Beyond such medical anecdotes, evidence for the clinical importance of emotions has been mounting steadily. Perhaps the most compelling data on the medical significance of emotion come from a mass analysis combining results from 101 smaller studies into a single larger one of several thousand men and women. The study confirms that perturbing emotions are bad for health—to a degree.6 People who experienced chronic anxiety, long periods of sadness and pessimism, unremitting tension or incessant hostility, relentless cynicism or suspiciousness, were found to have double the risk of disease—including asthma, arthritis, headaches, peptic ulcers, and heart disease (each representative of major, broad categories of disease). This order of magnitude makes distressing emotions as toxic a risk factor as, say, smoking or high cholesterol are for heart disease—in other words, a major threat to health.

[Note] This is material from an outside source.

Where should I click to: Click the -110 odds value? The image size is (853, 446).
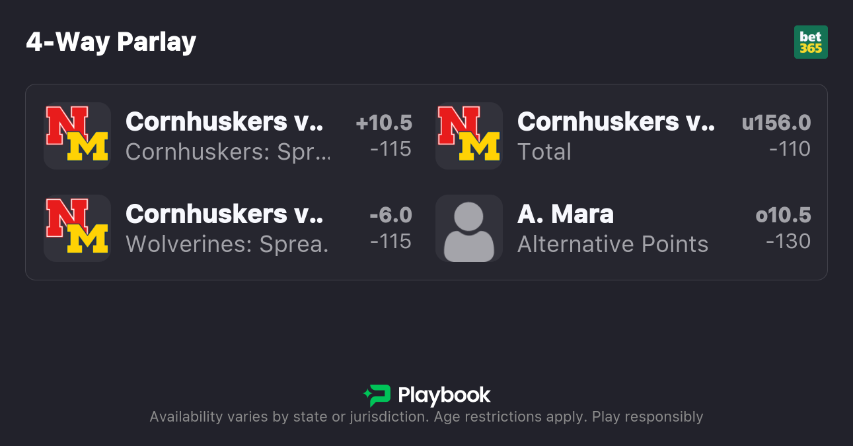pyautogui.click(x=790, y=149)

To be sure, this is a broad statistical link, and by no means indicates that everyone who has such chronic feelings will thus more easily fall prey to a disease. But the evidence for a potent role for emotion in disease is far more extensive than this one study of studies indicates. Taking a more detailed look at the data for specific emotions, especially the big three—anger, anxiety, and depression—makes clearer some specific ways that feelings have medical significance, even if the biological mechanisms by which such emotions have their effect are yet to be fully understood.7
When Anger Is Suicidal
A while back, the man said, a bump on the side of his car led to a fruitless and frustrating journey. After endless insurance company red tape and auto body shops that did more damage, he still owed $800. And it wasn't even his fault. He was so fed up that whenever he got into the car he was overcome with disgust. He finally sold the car in frustration. Years later the memories still made the man livid with outrage.
This bitter memory was brought to mind purposely, as part of a study of anger in heart patients at Stanford University Medical School. All the patients in the study had, like this embittered man, suffered a first heart attack, and the question was whether anger might have a significant impact of some kind on their heart function. The effect was striking: while the patients recounted incidents that made them mad, the pumping efficiency of their hearts dropped by five percentage points.8 Some of the patients showed a drop in pumping efficiency of 7 percent or greater—a range that cardiologists regard as a sign of a myocardial ischemia, a dangerous drop in blood flow to the heart itself.
The drop in pumping efficiency was not seen with other distressing feelings, such as anxiety, nor during physical exertion; anger seems to be the one emotion that does most harm to the heart. While recalling the upsetting incident, the patients said they were only about half as mad as they had been while it was happening, suggesting that their hearts would have been even more greatly hampered during an actual angry encounter.
This finding is part of a larger network of evidence emerging from dozens of studies pointing to the power of anger to damage the heart.9 The old idea has not held up that a hurried, high-pressure Type-A personality is at great risk from heart disease, but from that failed theory has emerged a new finding: it is hostility that puts people at risk.